› tredmond@sfbg.com
San Francisco’s not ready to make $118 million in budget cuts.
I realize the city can’t operate at a deficit, and if payment due exceeds accounts received, something has to be done. But it can wait a few weeks. In fact, the final decisions ought to wait for the new Board of Supervisors to take office in January. The city won’t go broke in the meantime.
But Mayor Gavin Newsom is rushing his cuts through, demanding 400 layoffs and taking a hatchet to the Department of Public Health. There are all sorts of alternatives our editorial in this issue looks at how the city can bring in more revenue. There’s also a lot more sanity needed as the board and the mayor look at what could be devastating reductions in essential public services.
For example: I like the 311 program.
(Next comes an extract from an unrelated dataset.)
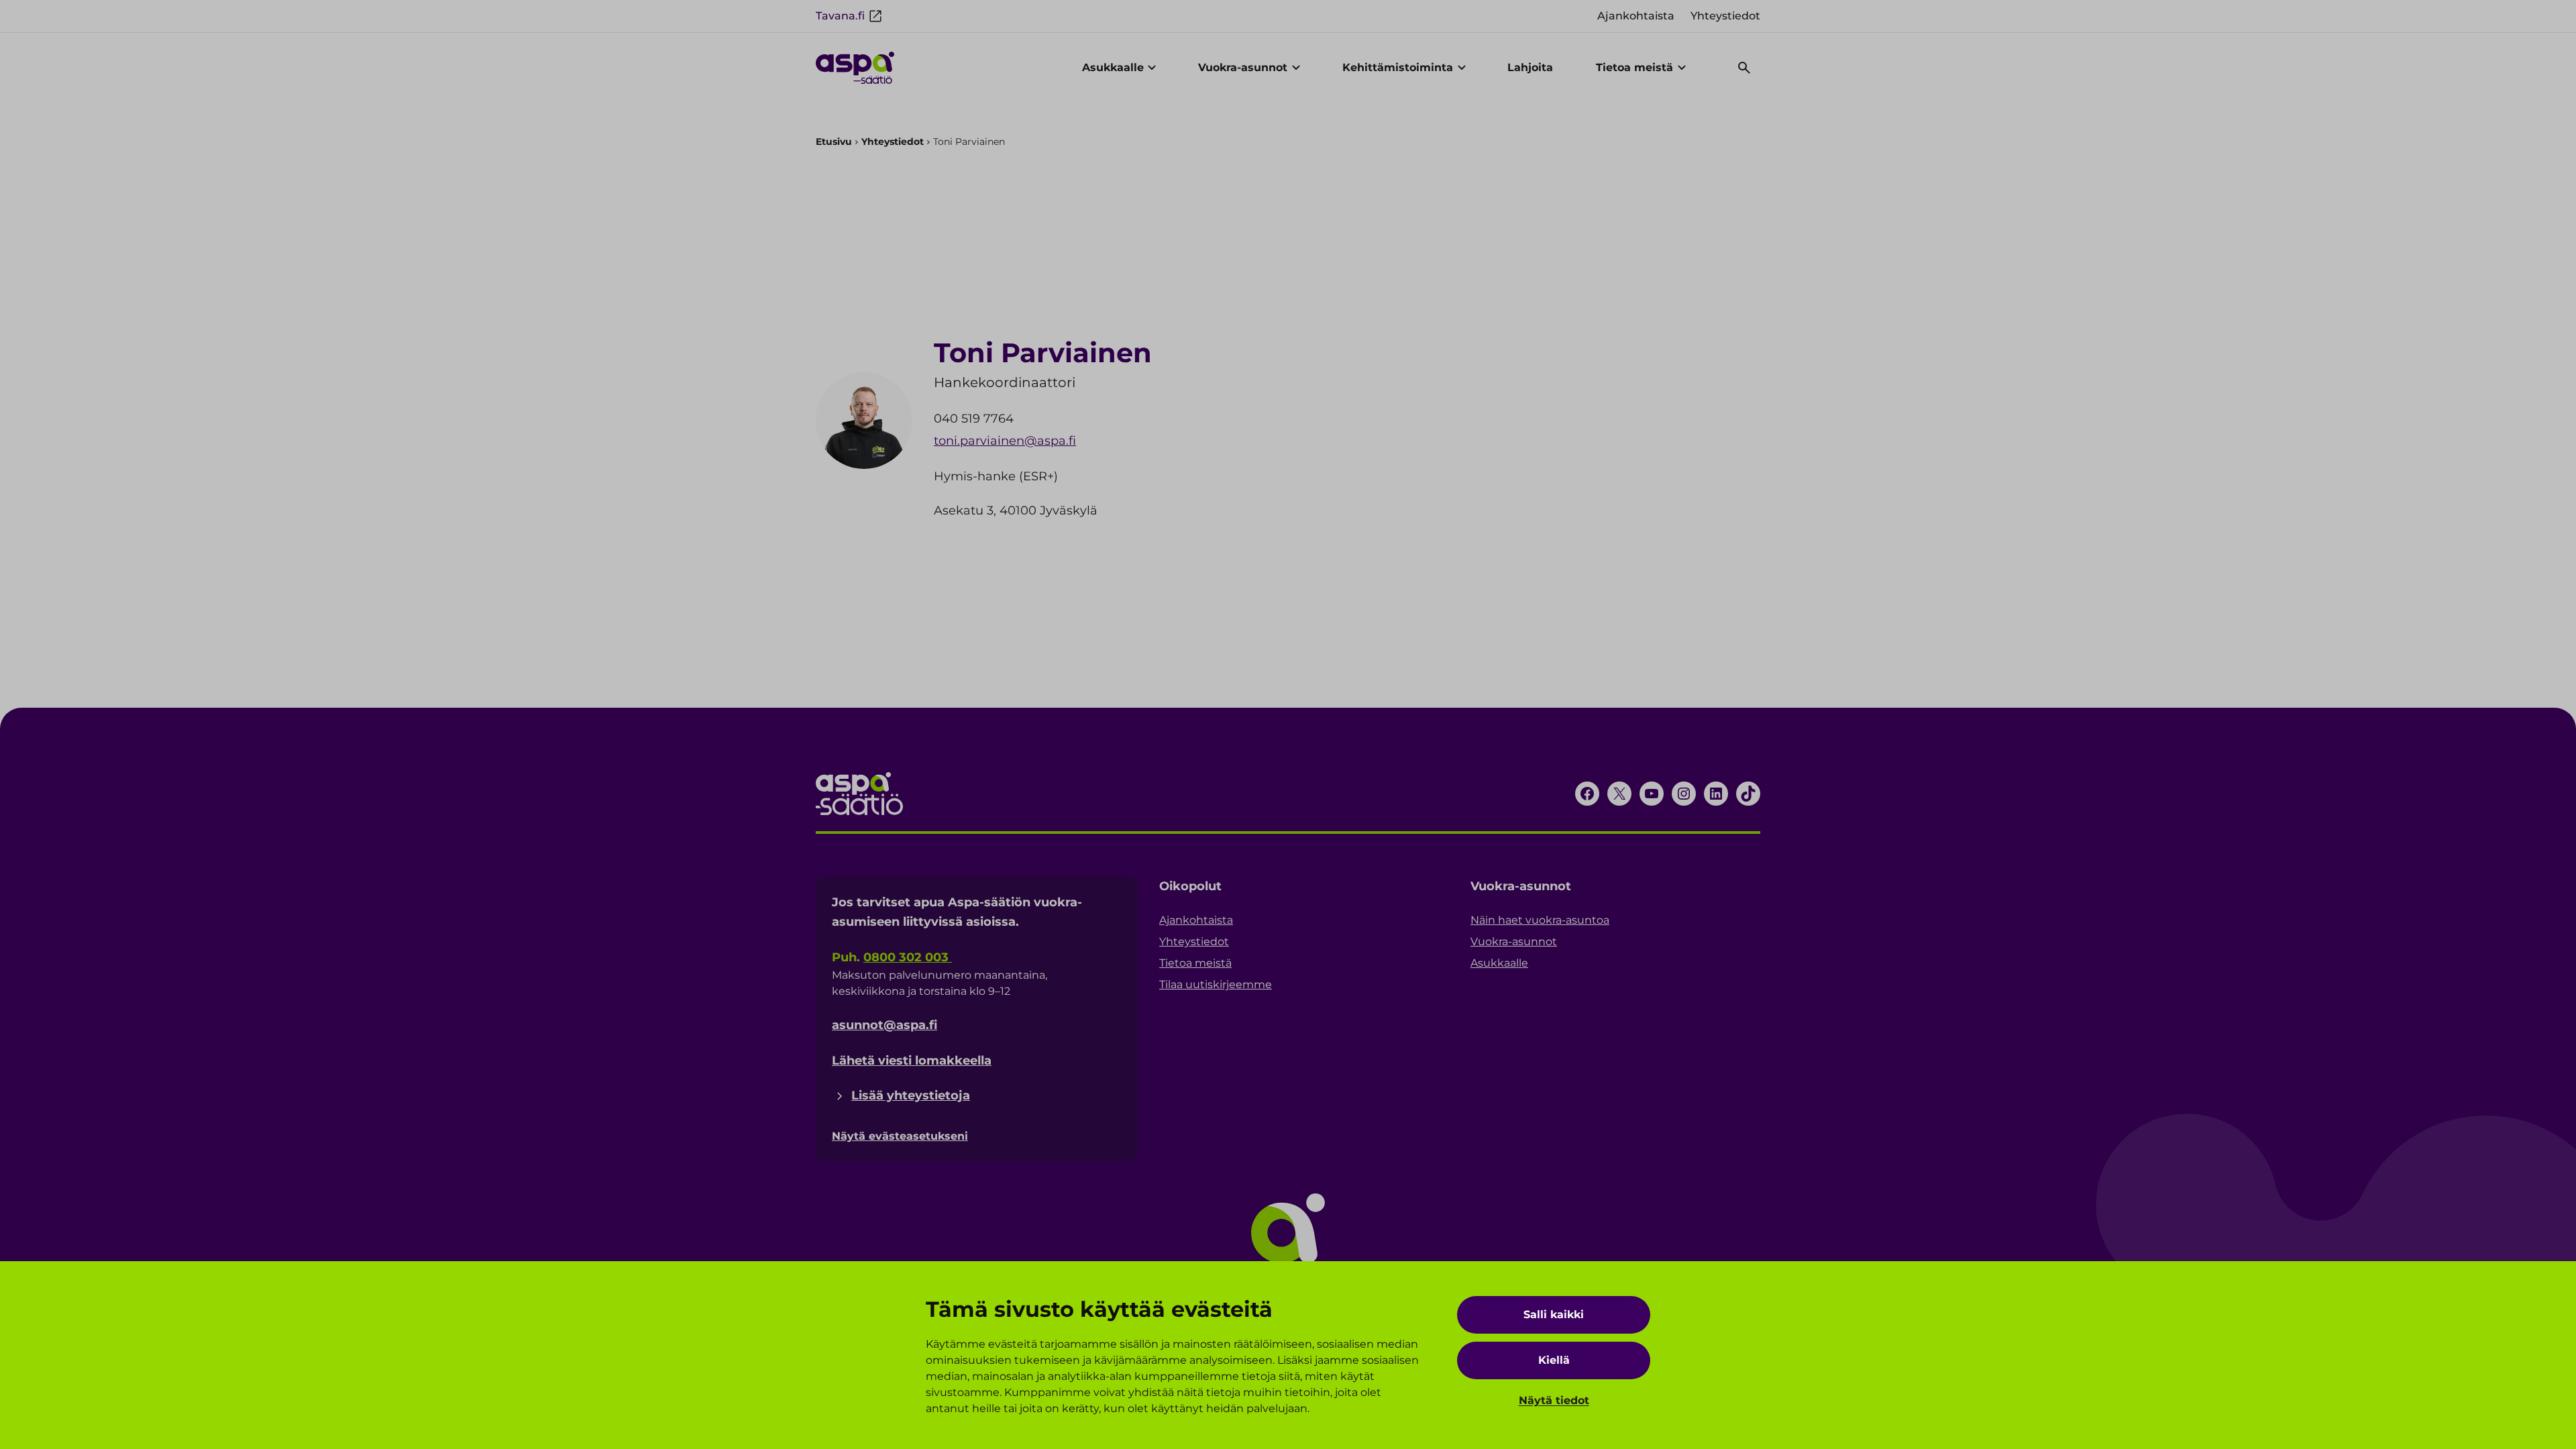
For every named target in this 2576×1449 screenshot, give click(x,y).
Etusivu (834, 142)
It’s convenient. But I’d rather wait longer for my non-emergency call to be answered than to have public health workers lose their jobs. And the 311 budget hasn’t been touched.
Police and fire are, of course, essential but it’s insane to give the cops and firefighters, who are among the best-paid city workers, a 7.5 percent pay hike this year while social service workers are getting laid off.
It’s lovely to have more fire stations per square mile than any other big city in California, but there are nowhere near as many fires as there were when the system was designed, and closing some down would save millions.
How come the mayor still has seven people in his press office, most of whom are paid to keep the press from finding out what’s going on?
Why are we talking about cutting the $800,000 Small Business Assistance Center, which actually helps the most important sector of the economy, when there’s $10 million, much of it redundant, in the mayor’s Office of Economic Development?
Why is Dean Macris, the former city planning director, still hanging around and getting paid?
Wouldn’t an across-the-board wage freeze be better than layoffs? What about capping the pay for city employees at $150,000 a year? What about capping police overtime?
What about having all these discussions in public, before the mayor sends out pink slips?
Or would that just make too much sense?